══ EXERCISE INPUTS ══

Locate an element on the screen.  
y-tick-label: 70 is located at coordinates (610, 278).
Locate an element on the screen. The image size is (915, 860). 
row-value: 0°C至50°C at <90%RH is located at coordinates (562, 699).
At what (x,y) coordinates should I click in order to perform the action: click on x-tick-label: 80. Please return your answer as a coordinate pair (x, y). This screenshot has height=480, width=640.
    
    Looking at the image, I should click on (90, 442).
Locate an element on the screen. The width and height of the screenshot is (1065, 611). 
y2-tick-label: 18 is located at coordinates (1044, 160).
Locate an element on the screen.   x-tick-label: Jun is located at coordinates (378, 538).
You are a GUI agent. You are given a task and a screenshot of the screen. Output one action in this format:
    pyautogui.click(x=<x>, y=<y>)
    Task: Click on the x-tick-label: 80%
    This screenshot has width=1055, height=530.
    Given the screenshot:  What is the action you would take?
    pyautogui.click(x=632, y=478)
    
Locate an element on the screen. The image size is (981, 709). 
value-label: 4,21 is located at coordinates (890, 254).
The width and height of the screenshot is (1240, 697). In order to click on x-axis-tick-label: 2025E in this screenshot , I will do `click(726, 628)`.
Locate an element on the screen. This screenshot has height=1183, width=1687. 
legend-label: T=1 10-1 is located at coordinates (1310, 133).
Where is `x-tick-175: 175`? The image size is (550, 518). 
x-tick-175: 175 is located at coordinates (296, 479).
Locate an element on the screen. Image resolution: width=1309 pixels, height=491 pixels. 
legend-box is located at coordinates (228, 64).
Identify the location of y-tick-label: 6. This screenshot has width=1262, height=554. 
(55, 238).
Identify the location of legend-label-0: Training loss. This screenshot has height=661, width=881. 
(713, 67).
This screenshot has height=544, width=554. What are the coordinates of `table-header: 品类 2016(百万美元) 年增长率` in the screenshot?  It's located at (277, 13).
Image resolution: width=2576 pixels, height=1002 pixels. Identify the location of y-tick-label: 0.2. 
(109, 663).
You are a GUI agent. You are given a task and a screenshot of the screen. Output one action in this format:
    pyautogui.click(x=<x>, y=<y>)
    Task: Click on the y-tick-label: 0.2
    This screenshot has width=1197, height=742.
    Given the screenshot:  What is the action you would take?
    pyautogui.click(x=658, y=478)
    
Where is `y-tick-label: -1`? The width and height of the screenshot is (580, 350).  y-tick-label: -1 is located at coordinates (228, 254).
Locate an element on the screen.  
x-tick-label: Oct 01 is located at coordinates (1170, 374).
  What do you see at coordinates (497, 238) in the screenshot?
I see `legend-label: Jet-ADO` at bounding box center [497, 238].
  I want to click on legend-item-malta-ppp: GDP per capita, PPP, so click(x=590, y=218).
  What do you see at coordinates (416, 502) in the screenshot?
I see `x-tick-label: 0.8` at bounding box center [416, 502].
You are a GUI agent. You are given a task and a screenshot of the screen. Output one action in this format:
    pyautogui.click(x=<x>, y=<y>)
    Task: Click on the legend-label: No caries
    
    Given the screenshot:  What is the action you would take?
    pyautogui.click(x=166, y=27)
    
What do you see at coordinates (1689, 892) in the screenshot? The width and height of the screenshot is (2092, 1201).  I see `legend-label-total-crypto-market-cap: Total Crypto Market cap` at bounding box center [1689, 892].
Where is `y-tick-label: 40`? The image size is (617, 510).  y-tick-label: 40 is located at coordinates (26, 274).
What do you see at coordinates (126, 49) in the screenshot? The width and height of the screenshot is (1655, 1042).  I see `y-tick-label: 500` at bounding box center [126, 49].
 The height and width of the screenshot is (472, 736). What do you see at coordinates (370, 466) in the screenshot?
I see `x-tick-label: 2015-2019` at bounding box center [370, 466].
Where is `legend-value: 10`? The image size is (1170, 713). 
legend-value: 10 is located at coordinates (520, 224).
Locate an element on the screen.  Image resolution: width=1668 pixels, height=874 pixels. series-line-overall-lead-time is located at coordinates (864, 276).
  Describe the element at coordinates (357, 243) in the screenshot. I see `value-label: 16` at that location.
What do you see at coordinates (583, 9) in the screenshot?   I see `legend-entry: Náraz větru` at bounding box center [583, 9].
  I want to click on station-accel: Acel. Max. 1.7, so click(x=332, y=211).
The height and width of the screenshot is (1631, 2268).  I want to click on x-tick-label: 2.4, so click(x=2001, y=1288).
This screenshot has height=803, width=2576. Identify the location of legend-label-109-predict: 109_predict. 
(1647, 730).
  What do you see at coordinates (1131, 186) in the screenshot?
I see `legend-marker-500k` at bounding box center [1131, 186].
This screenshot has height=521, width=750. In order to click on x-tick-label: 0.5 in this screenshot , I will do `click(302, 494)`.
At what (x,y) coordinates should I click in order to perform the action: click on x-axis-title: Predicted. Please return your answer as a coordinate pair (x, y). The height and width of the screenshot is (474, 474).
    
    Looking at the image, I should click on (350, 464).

═══

> **ACTIVITY**: Reproduce verbatim the part of the items that opens with the line containing "Identify the location of legend-label-0: Training" and closes with the line containing "This screenshot has height=544, width=554.", including both of those lines.

> **ANSWER TO THIS EXERCISE**:
Identify the location of legend-label-0: Training loss. This screenshot has height=661, width=881. 
(713, 67).
This screenshot has height=544, width=554. What are the coordinates of `table-header: 品类 2016(百万美元) 年增长率` in the screenshot?  It's located at (277, 13).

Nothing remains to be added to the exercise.